Extinct genus of cartilaginous fishes

Plicatodus is a prehistoric cartilaginous fish in the family Xenacanthidae that lived in Europe during the late Carboniferous and Early Permian Periods. It was described by Oliver Hampe in 1995, and the type species is Plicatodus jordani. The type locality for this genus is the Saar-Nahe basin.

==Description==
Plicatodus fossils generally only consist of scattered, isolated teeth, with one exception: a partial skeleton that includes the head, dorsal spine, and pectoral girdle.

===Species===
The type species for this genus, P. jordani was described in 1995 from Permian-aged material (the Asselian part of the Cisuralian to be specific) found in the upper Odernheim Formation of the Saar–Nahe Basin: a molasse of freshwater and shallow marine deposits from late Carboniferous to the early Permian Periods.

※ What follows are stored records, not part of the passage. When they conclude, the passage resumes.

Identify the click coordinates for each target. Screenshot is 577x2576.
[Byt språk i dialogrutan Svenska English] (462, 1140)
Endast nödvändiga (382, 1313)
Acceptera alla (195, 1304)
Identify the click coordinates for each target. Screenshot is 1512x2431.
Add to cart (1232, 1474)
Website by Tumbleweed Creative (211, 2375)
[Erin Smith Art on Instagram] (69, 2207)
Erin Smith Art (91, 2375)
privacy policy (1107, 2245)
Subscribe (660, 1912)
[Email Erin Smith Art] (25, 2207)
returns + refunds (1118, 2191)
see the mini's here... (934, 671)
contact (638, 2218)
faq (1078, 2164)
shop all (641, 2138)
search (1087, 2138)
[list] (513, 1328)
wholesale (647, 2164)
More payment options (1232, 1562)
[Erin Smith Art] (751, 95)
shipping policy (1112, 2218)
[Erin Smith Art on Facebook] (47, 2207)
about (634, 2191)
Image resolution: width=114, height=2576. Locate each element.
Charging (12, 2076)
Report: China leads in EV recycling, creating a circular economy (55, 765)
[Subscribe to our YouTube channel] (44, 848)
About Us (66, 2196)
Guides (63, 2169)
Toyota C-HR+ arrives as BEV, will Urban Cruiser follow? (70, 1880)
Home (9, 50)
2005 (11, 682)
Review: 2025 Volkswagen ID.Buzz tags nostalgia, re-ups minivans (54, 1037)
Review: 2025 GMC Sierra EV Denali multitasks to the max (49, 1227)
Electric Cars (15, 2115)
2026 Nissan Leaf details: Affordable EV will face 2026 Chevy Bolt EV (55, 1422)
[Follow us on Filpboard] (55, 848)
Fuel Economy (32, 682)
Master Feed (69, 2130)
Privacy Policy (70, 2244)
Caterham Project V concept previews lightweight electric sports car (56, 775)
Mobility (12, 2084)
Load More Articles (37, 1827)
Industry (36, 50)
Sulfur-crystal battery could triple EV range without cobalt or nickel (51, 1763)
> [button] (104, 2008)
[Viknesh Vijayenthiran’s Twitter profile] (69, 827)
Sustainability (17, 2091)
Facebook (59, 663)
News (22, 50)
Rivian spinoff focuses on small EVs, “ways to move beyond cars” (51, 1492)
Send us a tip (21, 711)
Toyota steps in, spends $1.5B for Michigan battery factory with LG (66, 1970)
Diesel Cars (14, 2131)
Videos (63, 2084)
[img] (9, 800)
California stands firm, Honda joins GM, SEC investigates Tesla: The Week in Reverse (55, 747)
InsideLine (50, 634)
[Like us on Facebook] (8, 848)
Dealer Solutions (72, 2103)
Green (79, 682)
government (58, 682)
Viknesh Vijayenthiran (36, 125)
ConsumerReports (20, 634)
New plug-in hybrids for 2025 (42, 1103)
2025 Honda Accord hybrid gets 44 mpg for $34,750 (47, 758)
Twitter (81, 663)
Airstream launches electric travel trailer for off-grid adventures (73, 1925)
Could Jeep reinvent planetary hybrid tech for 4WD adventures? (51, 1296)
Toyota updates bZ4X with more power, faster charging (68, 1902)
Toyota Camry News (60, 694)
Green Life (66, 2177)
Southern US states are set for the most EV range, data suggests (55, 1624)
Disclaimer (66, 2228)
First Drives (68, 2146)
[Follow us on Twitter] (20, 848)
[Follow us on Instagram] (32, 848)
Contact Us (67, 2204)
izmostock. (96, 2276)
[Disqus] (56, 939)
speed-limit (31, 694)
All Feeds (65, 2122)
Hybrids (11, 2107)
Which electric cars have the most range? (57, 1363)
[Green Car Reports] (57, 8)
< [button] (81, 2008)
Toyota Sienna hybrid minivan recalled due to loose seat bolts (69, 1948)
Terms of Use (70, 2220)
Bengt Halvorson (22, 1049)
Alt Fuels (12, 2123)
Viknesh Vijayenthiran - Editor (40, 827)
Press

P. plicatus was originally described as a member of the genus Orthacanthus by Karl von Fritsch in 1879. It came from the Kasimovian (Carboniferous) aged Slany Formation in the Rakovnik Basin of Bohemia.

P. sp., found in the Gzhelian (Carboniferous) of Lower Austria is undetermined. While it may represent an undescribed third species, it may just as well come from P. jordani or P. plicatus.